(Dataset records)
▼▼▼

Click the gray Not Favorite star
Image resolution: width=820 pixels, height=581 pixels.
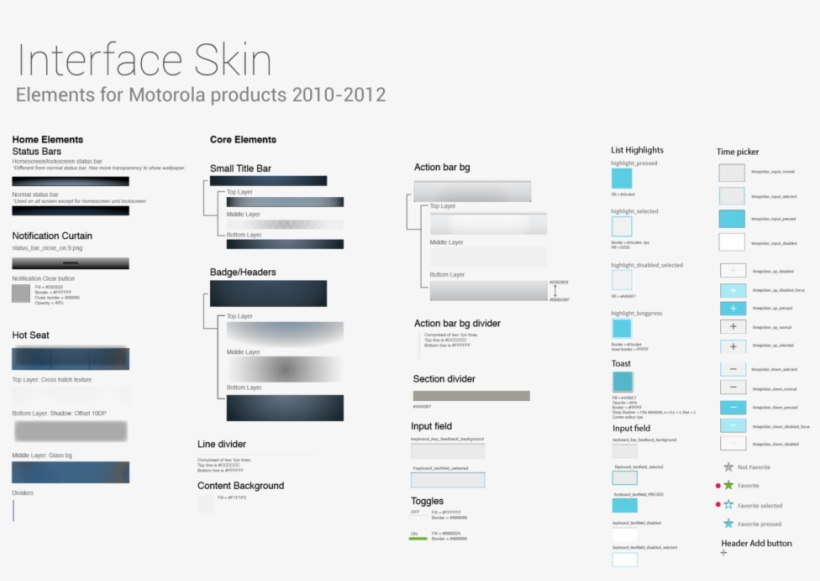tap(728, 467)
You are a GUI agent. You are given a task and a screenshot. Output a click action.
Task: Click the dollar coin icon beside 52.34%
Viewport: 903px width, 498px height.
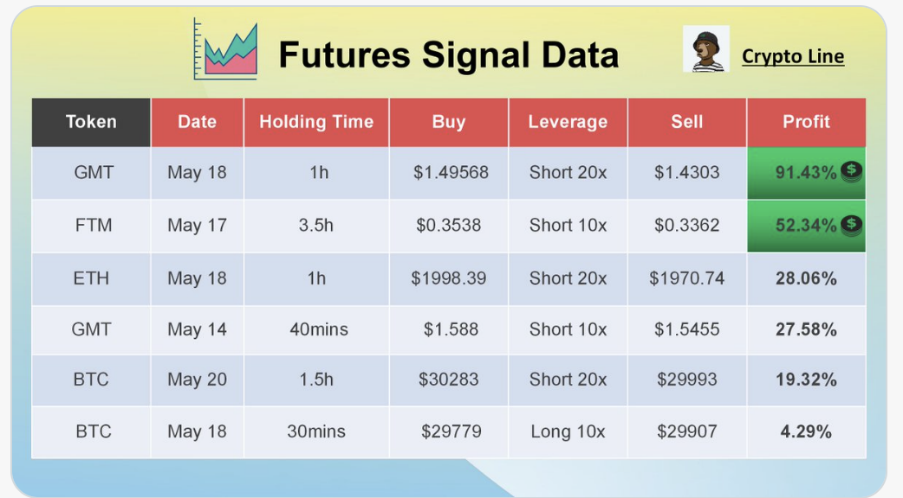pos(851,224)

▲▲▲

Task requirements:
Write out the entries above verbatim; the pictures do not belong in your copy.

Solution for this problem:
Click the gray Not Favorite star
Image resolution: width=820 pixels, height=581 pixels.
tap(728, 467)
You are a GUI agent. You are given a task and a screenshot. Output a click action.
Task: Click the dollar coin icon beside 52.34%
Viewport: 903px width, 498px height.
pos(851,224)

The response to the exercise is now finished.